RECORDS FOR THIS EXERCISE>
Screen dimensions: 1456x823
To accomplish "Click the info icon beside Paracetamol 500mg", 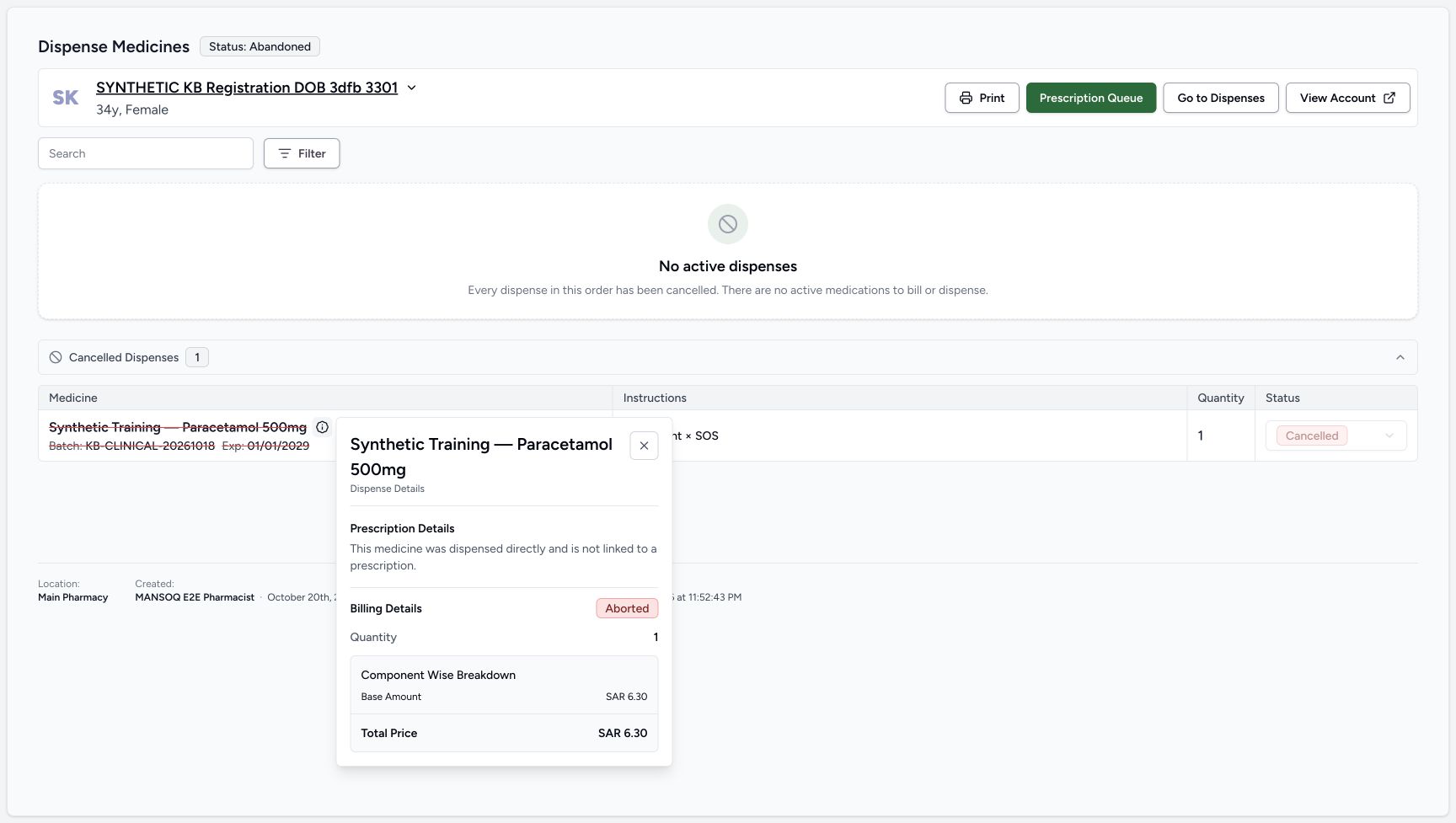I will 322,427.
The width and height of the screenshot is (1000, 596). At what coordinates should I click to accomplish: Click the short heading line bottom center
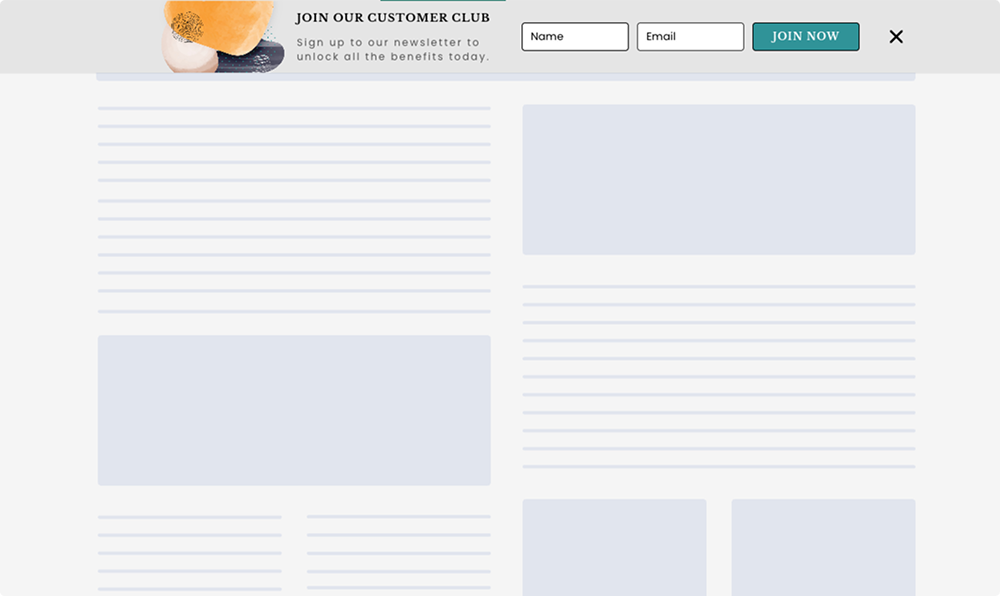pyautogui.click(x=398, y=517)
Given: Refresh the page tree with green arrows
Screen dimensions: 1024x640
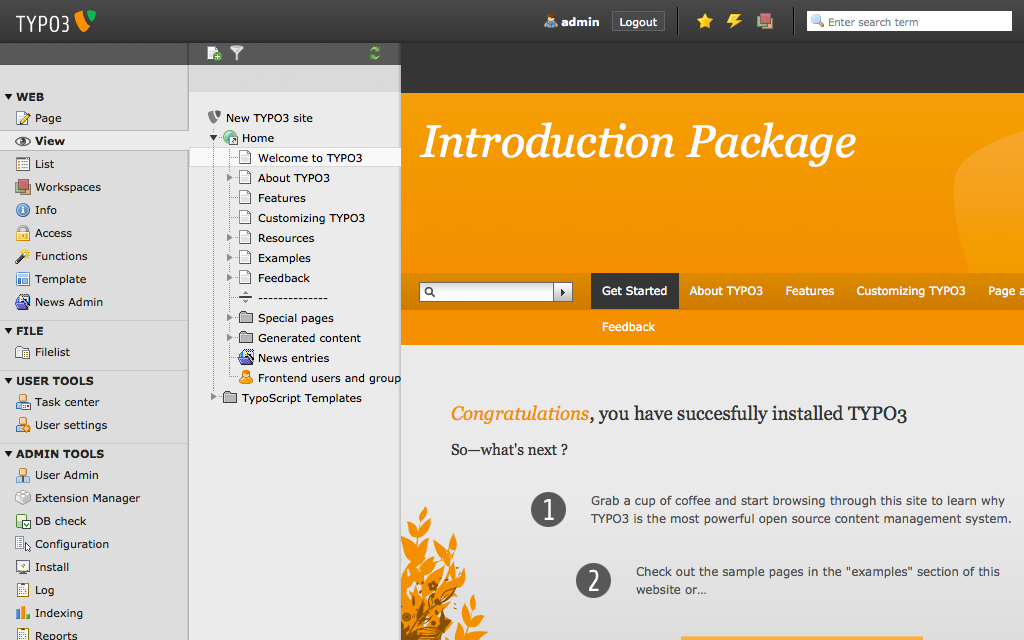Looking at the screenshot, I should tap(375, 53).
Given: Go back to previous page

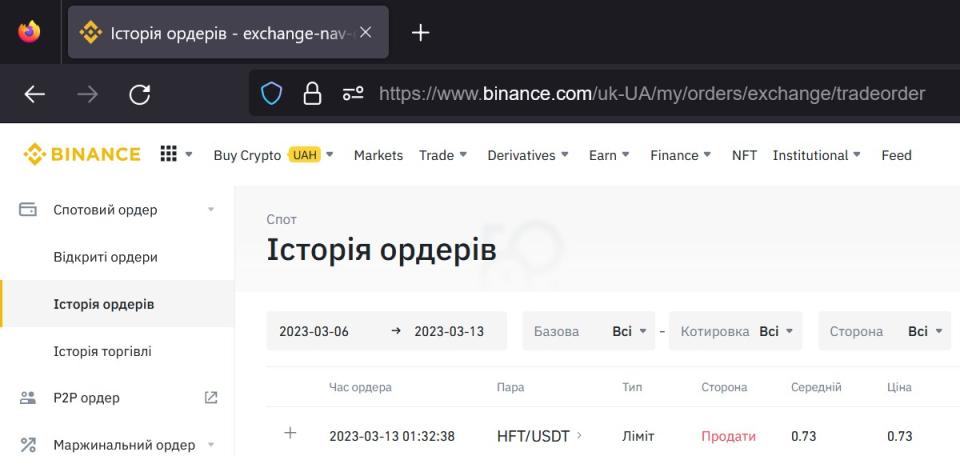Looking at the screenshot, I should tap(35, 94).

TASK GOAL> Please repeat the lines that run from the one holding "The width and" to the last line of the material, both included, exactly and without pictures.

SOLUTION FOR THIS EXERCISE>
The width and height of the screenshot is (1000, 596). At what coordinates should I click to accomplish: Click the short heading line bottom center
pyautogui.click(x=398, y=517)
Given: Refresh the page tree with green arrows
Screen dimensions: 1024x640
Looking at the screenshot, I should tap(375, 53).
Given: Go back to previous page

Looking at the screenshot, I should tap(35, 94).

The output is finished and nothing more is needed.